======== Available data

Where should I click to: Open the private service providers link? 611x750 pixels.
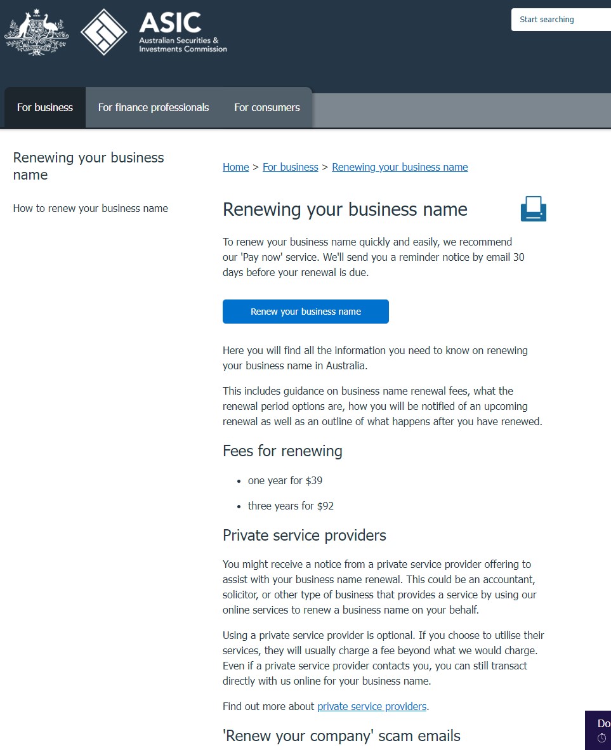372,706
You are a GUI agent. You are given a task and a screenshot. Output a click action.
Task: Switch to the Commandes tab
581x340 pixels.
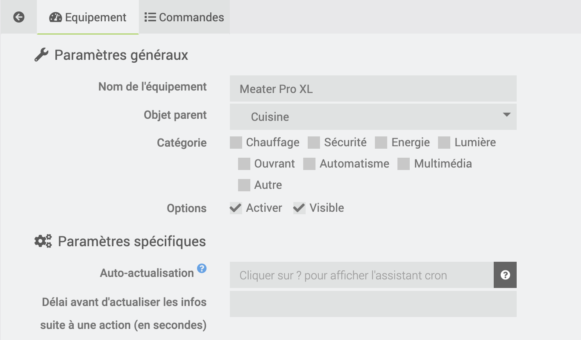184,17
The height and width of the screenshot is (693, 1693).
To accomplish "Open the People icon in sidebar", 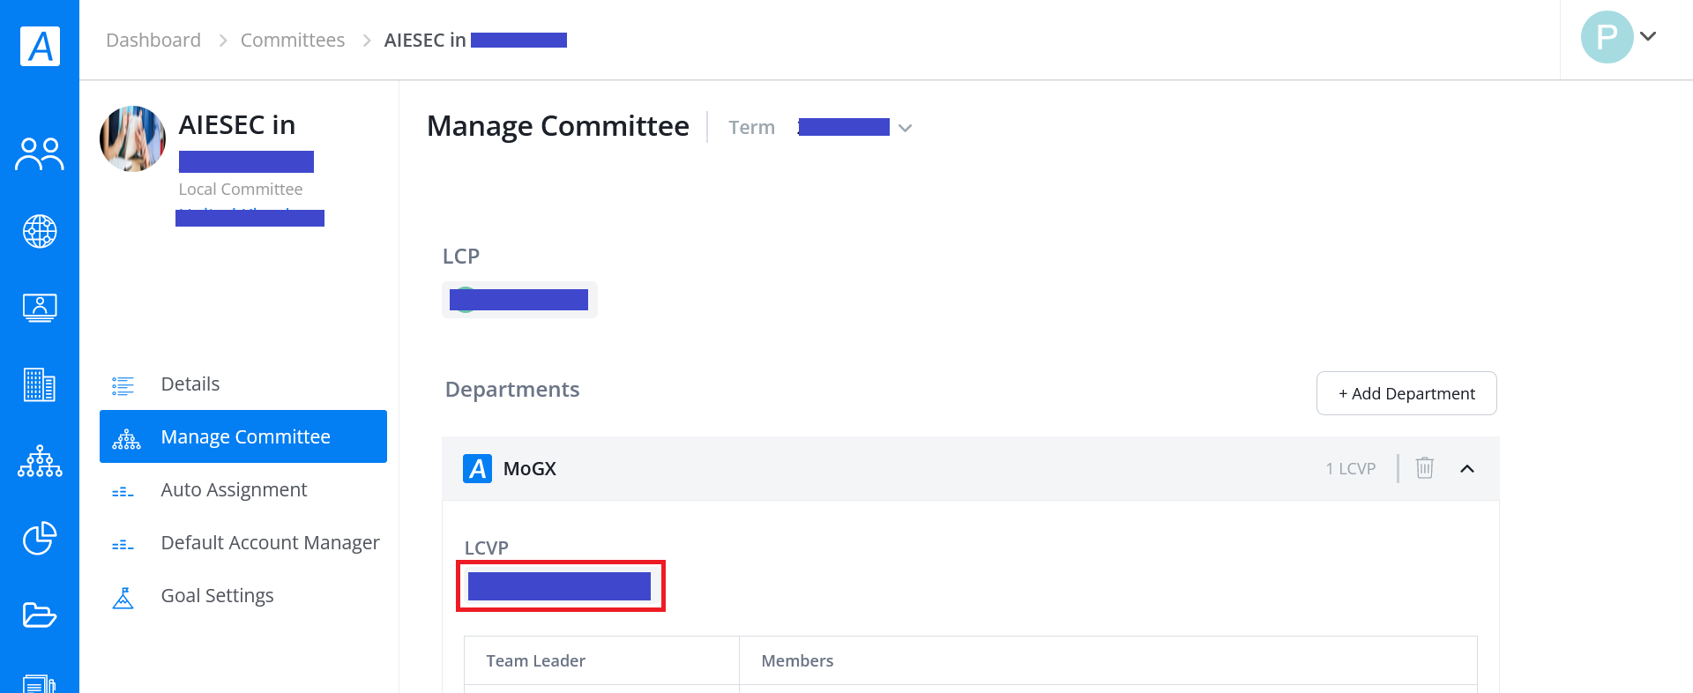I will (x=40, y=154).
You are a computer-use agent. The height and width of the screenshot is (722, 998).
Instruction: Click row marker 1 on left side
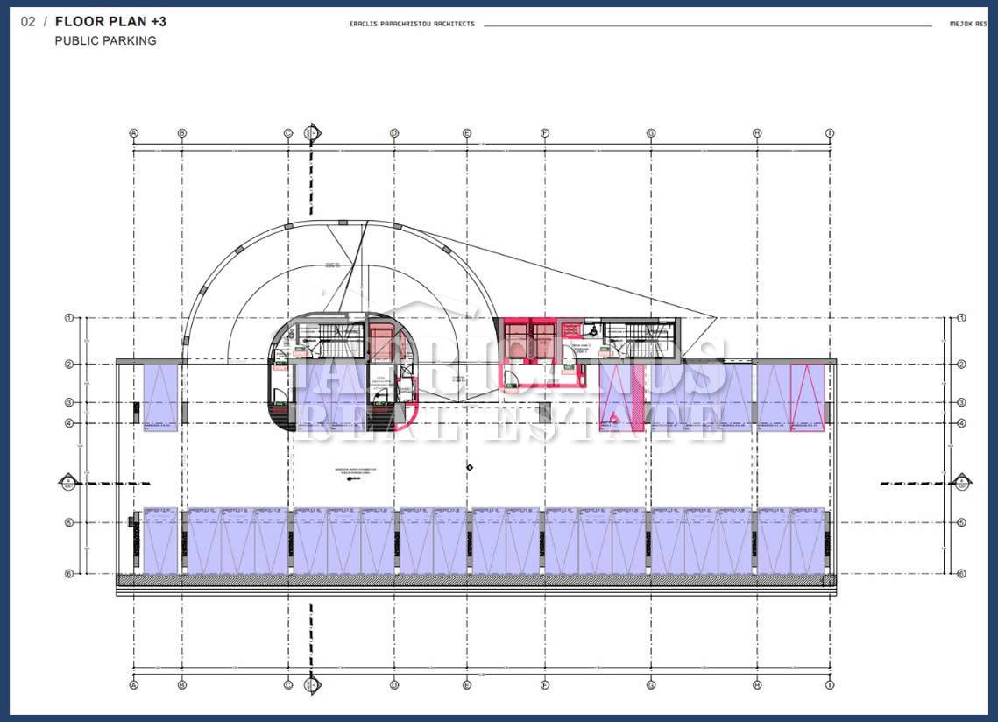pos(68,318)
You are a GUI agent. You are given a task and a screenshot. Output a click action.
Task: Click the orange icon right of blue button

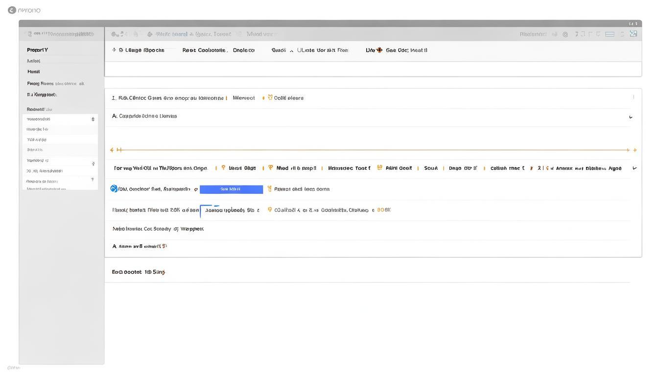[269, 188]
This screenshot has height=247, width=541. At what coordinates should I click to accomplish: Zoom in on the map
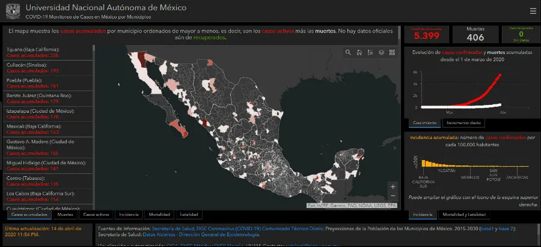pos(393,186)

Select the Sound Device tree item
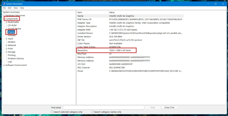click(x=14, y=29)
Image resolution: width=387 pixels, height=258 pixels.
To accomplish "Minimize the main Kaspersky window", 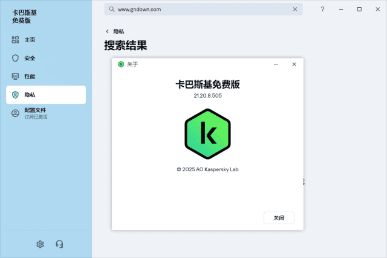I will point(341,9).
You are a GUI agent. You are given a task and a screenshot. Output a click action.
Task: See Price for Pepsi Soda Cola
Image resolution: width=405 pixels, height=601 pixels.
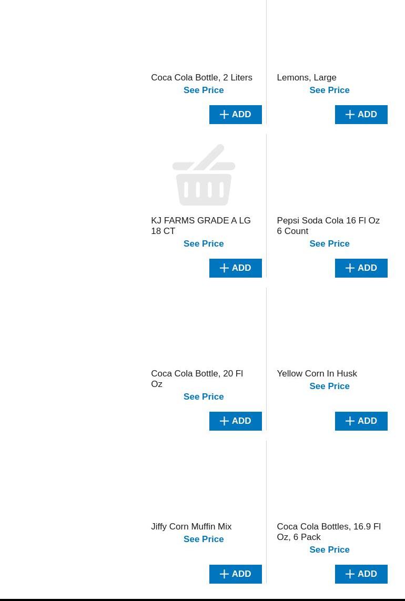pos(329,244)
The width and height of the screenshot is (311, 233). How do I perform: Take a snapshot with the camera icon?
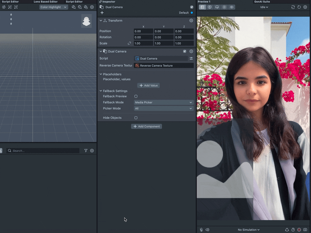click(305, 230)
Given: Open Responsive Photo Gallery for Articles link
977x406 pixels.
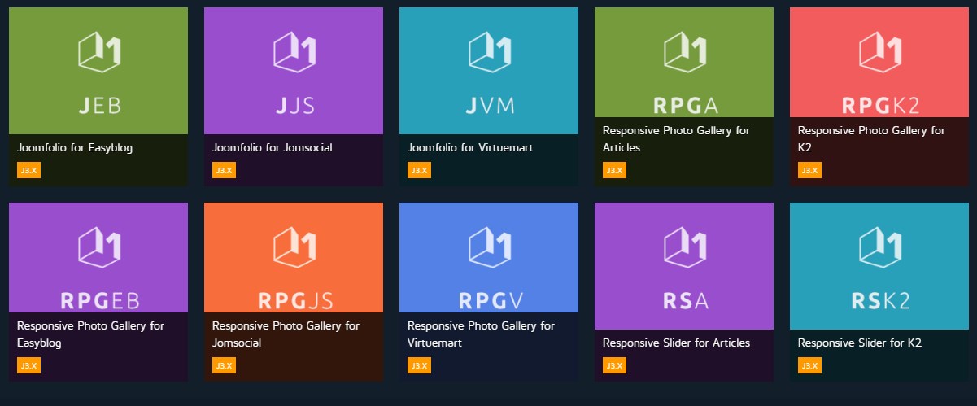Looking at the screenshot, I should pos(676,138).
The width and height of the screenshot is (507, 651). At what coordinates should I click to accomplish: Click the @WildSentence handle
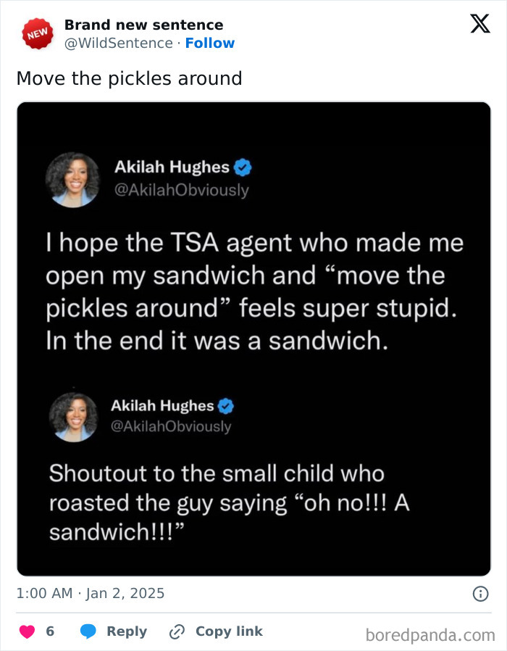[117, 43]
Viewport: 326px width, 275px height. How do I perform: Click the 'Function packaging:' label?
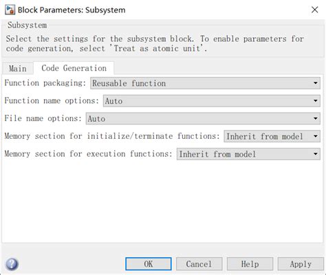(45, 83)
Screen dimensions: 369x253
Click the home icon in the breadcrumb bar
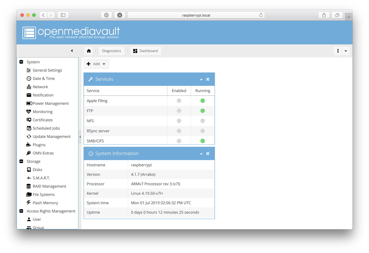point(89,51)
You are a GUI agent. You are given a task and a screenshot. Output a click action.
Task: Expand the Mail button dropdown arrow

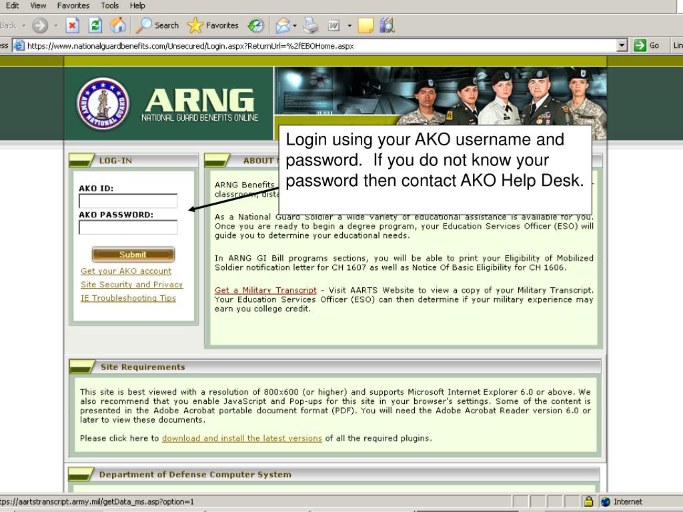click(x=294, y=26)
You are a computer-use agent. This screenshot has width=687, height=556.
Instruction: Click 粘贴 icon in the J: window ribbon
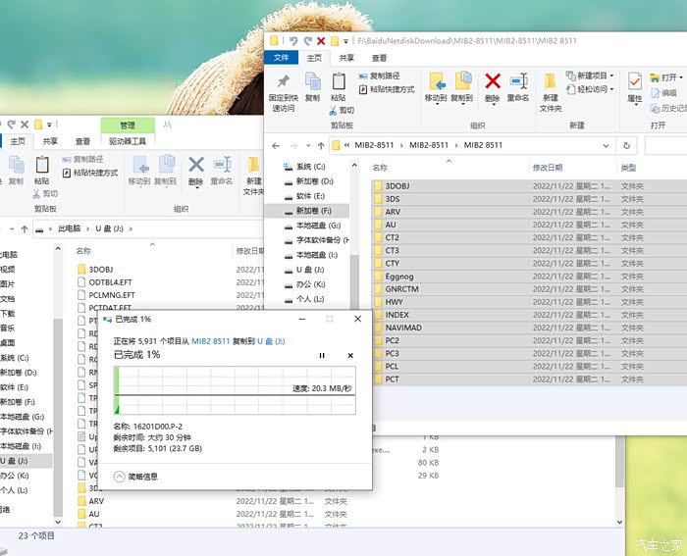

================

» **Problem**
From the listing above, restate verbatim the lines running from the one with "Viewport: 326px width, 275px" through the one with "You are a computer-use agent. This", inclusive, but not the pictures.

» **Final answer**
Viewport: 326px width, 275px height. How do I perform: Click the 'Function packaging:' label?
(45, 83)
Screen dimensions: 369x253
Click the home icon in the breadcrumb bar
point(89,51)
You are a GUI agent. You are given a task and a screenshot. Output a click action.
Task: Expand the Mail button dropdown arrow

click(x=294, y=26)
You are a computer-use agent. This screenshot has width=687, height=556.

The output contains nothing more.